L'ASBL carolo Contre-Poing perd son agrément

L'ASBL carolo Contre-Poing perd son agrément

Le couperet vient de tomber : l’ASBL Contre-Poing ne fera plus partie des Centres d’insertion socio-professionnelle du pays. Elle vient de perdre son agrément.

Au sein des membres du personnel de l’ASBL, c’est l’incompréhension. Ils viennent d’apprendre, via un courrier envoyé par la ministre de l’Emploi et de la Formation, Eliane Tillieux, la non-reconduction de leur agrément. "Nous déplorons un traitement de défaveur et d’injustice envers notre association, en quelque sorte un règlement de compte faisant référence à des méthodes politiques d’un autre âge, d’autres temps, d’autres lieux." a écrit Violenda Russo, coordinatrice de Contre-Poing, sur leur page Facebook.

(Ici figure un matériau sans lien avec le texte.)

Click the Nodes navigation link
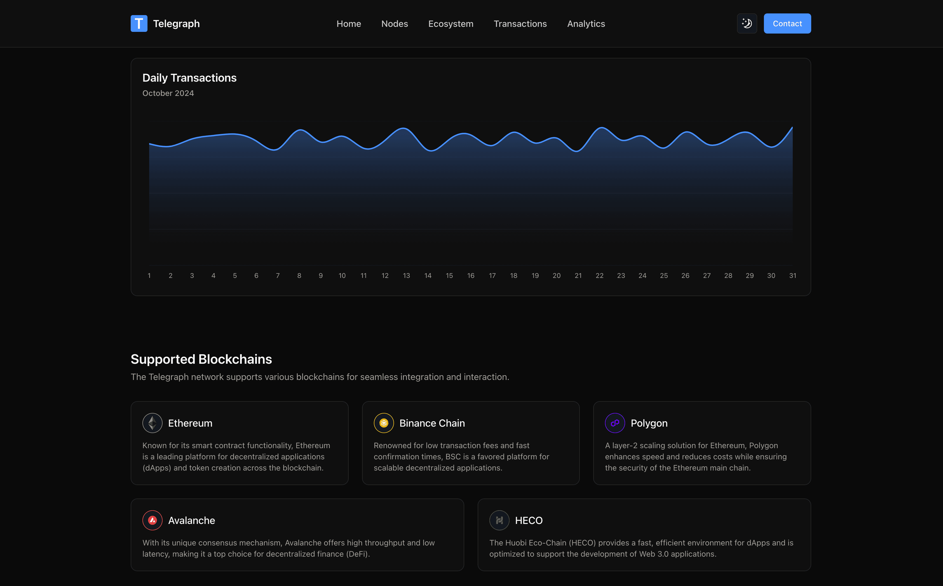Viewport: 943px width, 586px height. click(x=395, y=23)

"Nous ne comprenons pas le harcèlement"

En 2014, L’ASBL Contre-Poing s’était déjà vue refuser l’accès à l’agrément d’intégration. De plus, le service "Intégration des Immigrés" de la Région wallonne avait supprimé les aides apportées aux activités destinées aux enfants précarisés. L’ASBL était donc déjà prise à la gorge à ce moment-là. Sur son blog "Il faut sauver Contre-Poing", V. Russo parlait même de harcèlement : " Nous comprenons le contrôle, mais pas le harcèlement. Nous sommes en règle avec la réglementation, nos activités fonctionnent bien, les enfants, les adultes sont, pour la plupart, contents de leur apprentissage. Depuis plus d’une vingtaine d’années certains s’acharnent à mettre des bâtons dans les roues de notre vélo. On aimerait que cela s’arrête ! "

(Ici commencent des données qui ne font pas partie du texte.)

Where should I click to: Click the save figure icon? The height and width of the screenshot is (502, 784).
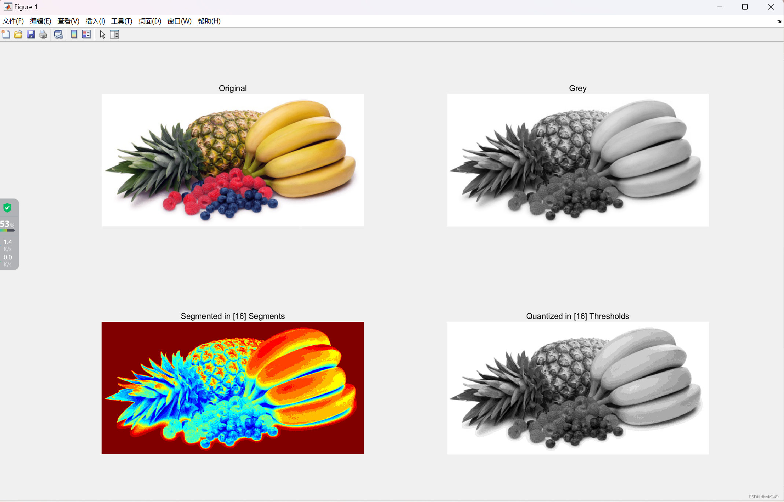click(31, 35)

En novembre dernier, la commission d’agrément avait rendu un avis négatif au sujet de l’ASBL. En effet, dans le cadre de la réorganisation du secteur de l’insertion socio-professionnelle et de l’adoption d’un nouveau décret, la Région wallonne a effectué un contrôle approfondi des structures agréées, au nombre de 152 pour tout le territoire. Contre-Poing est l’une des rares à avoir été recalée. À ce stade, la ministre Eliane Tillieux pouvait encore refuser de suivre l’avis de la commission et "sauver" l’ASBL. Ce qu’elle n’a pas choisi de faire.

Recours

Avec la perte de son agrément, l’ASBL n’a désormais presque plus de subsides pour fonctionner. Seules quelques activités sont maintenues, tels que les cours de français et d’alphabétisation donnés au public immigré ou encore l’école des devoirs. Même si elle se pose des questions quant à la viabilité de son ASBL, Violenda Russo est bien décidée à ne pas se laisser faire. Elle prépare un recours qui sera déposé devant le Conseil d’Etat dans les prochains jours. Elle a confié à La Libre : "Nous estimons avoir été harcelés par l’inspection pendant plusieurs années. Il est probable qu’une plainte soit déposée à ce sujet."

L’ASBL

Avant que les choses se gâtent, et depuis 1985, Contre-Poing était un centre d’insertion socio-professionnelle bien implanté au sein de la population carolo. S’adressant à un public majoritairement issu de l’immigration, les activités proposées s’articulent autour de l’alphabétisation et des cours de français. Les jeunes et les enfants sont également les bienvenus, ils bénéficient d’un suivi scolaire et d’une aide aux devoirs et peuvent participer à divers ateliers d’expression et de créativité.